California Community Association Held Not Liable For Criminal Acts Where Owners Were Not Able To Show That Association’s Negligence, If Any, Was The Cause of The Criminal Acts

By David Swedelson, Senior Partner SwedelsonGottlieb; Condo Lawyer and HOA Attorney

Owners often want to hold their condo or HOA liable for their damages suffered after a burglary of their unit or home or other criminal act. They claim that their association was required to provide (more) security, that the gates were not working or that a light in the common area was out. An association’s liability may depend on many factors such as whether it is a secured complex, the nature of the security services provided, if any, the association’s knowledge of criminal activities in the area and whether the criminal activities are the kind of activities that the complaining homeowner has complained about, etc.
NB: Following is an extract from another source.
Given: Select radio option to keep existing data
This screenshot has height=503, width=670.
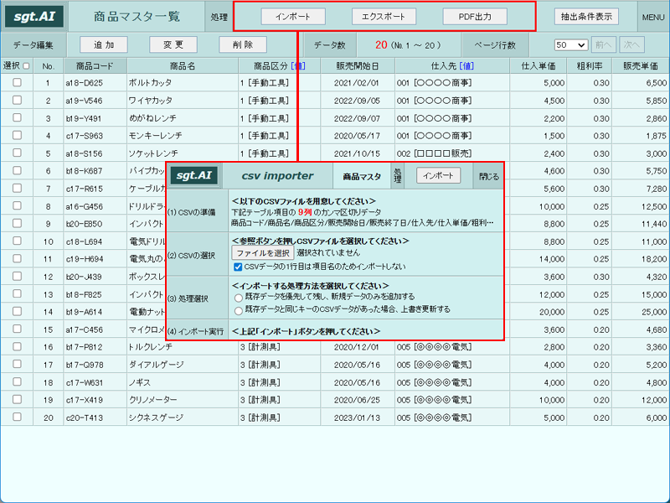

But is an association liable merely because it does not provide security? Is the lack of security the cause of the crime? We have found that sometimes the answer to these questions is “yes”. However, more frequently, the answer to these questions is likely “no,” that the association is not liable for the alleged damage(s). And that was the holding in a recent unpublished California court of appeal decision.

In the Girardi v. San Rafael Homeowners Association case, a husband (a prominent attorney) and wife who owned a home in a luxury planned development (located in Pasadena) sued the Alta San Rafael HOA, where their home is located, for negligence after their house was burglarized twice (jewelry and other valuables with a value in excess of a million dollars was alleged to have been taken). The Girardis claimed that their association owed them, as owners, a duty to keep the premises reasonably safe, and breached that duty by failing to hire a security guard, monitor gates, and maintain the streetlights.